スリング・イモビライザーとは何か
構造
スリング・イモビライザーは、厚手で肌触りの良い布と、肩に掛けて調整できるベルトで構成されています。布は腕の支えとなり、患者は腕を約90度に曲げた状態で装着し、怪我が治癒するまで使用します。
機能
主な目的は、腕や肩にかかる負荷を軽減し、意図的・無意識的な動作による二次的な損傷を防ぐことです。
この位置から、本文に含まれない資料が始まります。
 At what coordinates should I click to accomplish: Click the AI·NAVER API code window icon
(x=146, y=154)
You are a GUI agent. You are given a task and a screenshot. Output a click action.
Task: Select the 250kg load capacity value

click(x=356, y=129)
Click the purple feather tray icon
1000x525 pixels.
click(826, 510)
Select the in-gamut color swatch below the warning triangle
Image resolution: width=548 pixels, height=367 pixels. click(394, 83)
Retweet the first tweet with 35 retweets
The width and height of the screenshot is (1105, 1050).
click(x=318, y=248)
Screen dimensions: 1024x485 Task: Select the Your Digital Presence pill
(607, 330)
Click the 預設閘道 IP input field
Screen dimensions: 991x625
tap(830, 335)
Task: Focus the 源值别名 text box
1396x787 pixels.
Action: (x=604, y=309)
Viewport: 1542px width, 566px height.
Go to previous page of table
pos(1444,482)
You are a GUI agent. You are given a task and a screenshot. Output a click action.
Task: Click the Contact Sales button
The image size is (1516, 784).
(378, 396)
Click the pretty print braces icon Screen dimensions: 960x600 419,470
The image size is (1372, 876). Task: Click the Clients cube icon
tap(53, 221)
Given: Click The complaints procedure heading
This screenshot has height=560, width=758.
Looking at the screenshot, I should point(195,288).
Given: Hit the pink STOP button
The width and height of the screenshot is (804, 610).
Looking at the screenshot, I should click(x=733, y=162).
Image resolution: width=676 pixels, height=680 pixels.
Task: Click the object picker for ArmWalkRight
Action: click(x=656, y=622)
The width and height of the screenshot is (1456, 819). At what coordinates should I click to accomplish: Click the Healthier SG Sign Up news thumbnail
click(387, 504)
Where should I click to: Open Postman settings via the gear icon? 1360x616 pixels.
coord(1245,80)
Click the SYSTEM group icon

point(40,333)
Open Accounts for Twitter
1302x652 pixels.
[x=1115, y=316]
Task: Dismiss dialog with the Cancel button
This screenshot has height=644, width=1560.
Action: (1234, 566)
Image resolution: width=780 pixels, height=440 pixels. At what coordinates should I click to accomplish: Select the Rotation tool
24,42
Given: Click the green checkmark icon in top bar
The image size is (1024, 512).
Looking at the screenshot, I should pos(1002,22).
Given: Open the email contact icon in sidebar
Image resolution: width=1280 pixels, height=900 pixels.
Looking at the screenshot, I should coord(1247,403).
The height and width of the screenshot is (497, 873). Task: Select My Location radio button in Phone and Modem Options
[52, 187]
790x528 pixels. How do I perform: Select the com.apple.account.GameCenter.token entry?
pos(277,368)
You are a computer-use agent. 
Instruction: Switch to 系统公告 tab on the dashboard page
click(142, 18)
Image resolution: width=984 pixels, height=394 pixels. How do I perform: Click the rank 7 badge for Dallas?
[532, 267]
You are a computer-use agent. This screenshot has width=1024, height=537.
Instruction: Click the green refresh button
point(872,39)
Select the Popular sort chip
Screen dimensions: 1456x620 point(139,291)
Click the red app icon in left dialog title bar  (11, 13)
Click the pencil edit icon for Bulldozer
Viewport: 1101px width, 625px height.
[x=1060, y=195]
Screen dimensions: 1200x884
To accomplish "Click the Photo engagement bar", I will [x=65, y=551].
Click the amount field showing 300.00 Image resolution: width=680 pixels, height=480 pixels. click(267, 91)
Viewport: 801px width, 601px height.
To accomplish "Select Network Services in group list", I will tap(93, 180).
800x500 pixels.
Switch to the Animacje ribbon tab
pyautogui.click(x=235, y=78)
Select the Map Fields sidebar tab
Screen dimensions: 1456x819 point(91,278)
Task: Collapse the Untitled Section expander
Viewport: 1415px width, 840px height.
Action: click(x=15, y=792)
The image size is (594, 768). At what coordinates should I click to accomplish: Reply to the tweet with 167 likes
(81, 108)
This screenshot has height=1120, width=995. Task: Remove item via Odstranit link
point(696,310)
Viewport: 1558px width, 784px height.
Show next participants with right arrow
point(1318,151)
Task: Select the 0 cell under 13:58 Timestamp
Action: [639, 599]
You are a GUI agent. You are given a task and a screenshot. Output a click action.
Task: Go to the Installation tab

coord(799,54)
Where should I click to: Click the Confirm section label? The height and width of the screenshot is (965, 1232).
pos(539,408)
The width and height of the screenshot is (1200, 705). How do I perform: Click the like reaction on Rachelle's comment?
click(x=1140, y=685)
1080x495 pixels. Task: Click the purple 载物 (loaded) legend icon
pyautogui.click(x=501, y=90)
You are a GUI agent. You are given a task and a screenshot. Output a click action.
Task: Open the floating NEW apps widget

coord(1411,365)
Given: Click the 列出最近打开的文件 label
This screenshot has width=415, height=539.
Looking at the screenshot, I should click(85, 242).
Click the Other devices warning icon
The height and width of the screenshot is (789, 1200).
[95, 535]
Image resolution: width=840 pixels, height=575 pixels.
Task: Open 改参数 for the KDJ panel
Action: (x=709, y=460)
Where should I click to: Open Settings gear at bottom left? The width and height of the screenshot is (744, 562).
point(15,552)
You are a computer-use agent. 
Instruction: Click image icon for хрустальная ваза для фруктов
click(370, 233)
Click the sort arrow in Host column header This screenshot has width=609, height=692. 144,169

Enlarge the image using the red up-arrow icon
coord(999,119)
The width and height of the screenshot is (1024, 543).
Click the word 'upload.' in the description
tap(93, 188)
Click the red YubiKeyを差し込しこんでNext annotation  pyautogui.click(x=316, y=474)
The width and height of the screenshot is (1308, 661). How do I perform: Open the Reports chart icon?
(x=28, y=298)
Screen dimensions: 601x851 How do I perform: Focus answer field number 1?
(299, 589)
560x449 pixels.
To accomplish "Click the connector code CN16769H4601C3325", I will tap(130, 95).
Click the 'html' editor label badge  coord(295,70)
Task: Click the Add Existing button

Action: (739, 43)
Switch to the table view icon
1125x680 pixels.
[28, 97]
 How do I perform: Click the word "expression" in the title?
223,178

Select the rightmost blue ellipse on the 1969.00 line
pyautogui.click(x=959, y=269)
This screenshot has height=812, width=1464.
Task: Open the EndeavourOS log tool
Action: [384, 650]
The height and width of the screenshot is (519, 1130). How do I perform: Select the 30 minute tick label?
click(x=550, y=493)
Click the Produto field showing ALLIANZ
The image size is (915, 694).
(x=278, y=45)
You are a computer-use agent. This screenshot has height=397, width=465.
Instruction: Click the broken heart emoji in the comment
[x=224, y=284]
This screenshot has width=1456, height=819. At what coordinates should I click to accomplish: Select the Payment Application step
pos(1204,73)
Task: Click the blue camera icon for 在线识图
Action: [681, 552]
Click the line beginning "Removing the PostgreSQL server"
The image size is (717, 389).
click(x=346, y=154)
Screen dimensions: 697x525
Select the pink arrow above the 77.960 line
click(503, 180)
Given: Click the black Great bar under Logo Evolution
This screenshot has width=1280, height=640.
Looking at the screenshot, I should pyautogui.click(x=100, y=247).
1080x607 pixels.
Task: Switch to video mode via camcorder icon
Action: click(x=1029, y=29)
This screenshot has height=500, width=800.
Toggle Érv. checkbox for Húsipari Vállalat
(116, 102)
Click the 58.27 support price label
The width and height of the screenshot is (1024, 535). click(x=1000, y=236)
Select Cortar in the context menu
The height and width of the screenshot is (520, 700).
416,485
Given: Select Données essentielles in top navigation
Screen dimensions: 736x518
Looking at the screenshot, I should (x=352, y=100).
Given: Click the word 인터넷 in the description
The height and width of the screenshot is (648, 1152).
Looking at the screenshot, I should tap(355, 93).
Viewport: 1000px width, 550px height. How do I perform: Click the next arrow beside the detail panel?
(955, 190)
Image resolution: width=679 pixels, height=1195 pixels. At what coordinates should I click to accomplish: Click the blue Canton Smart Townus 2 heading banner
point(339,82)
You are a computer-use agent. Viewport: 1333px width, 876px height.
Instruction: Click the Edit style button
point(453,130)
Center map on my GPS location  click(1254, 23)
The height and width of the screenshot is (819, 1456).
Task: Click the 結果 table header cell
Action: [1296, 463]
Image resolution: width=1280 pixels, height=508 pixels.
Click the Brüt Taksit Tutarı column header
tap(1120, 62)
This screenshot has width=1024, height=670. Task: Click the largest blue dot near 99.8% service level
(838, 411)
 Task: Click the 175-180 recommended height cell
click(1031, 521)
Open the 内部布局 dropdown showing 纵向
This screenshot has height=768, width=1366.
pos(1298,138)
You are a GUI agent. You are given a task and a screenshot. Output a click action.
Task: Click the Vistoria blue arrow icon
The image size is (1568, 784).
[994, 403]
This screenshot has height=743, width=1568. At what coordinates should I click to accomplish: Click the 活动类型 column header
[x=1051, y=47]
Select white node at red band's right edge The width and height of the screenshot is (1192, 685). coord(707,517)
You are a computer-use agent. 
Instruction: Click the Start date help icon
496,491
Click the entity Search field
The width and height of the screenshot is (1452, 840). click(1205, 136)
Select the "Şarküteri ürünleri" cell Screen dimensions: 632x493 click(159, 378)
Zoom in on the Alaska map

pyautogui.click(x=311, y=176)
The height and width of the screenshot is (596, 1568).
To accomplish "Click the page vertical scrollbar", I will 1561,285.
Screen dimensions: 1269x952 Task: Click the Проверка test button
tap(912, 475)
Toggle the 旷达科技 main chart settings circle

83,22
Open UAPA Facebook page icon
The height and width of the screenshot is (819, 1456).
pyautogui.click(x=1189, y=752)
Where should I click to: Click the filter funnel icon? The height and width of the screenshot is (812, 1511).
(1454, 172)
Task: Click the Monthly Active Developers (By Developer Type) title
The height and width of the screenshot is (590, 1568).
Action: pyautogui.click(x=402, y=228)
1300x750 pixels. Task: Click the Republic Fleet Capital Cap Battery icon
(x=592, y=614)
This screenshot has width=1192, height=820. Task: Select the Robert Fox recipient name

肩甲骨と腕の骨は筋肉でつながっており、十分な安静が必要です。
対象者
以下のようなケースで使用が推奨されます。
- 重度の腕部外傷や捻挫
- 肘や肩の脱臼
- 手術後のリハビリテーション期間
装具を使用することで、筋肉の痛みや捻挫の再発を抑え、組織の修復を助けます。
効果
スリングは肩甲骨の内旋を促し、損傷部位の筋肉増強をサポートします。また、腕への圧迫を軽減し、不要な動きを制御することで自然治癒を促進します。
注意点
すべての肩・腕の障害に適用できるわけではありません。外旋運動が必要な症例や、筋肉の痙攣・筋力低下がある場合は、ストレッチや他のリハビリが推奨されます。最近の研究では、スリングの使用が回復を早める効果は限定的で、場合によっては治癒を遅らせる可能性も指摘されています。使用前に必ず整形外科医に相談してください。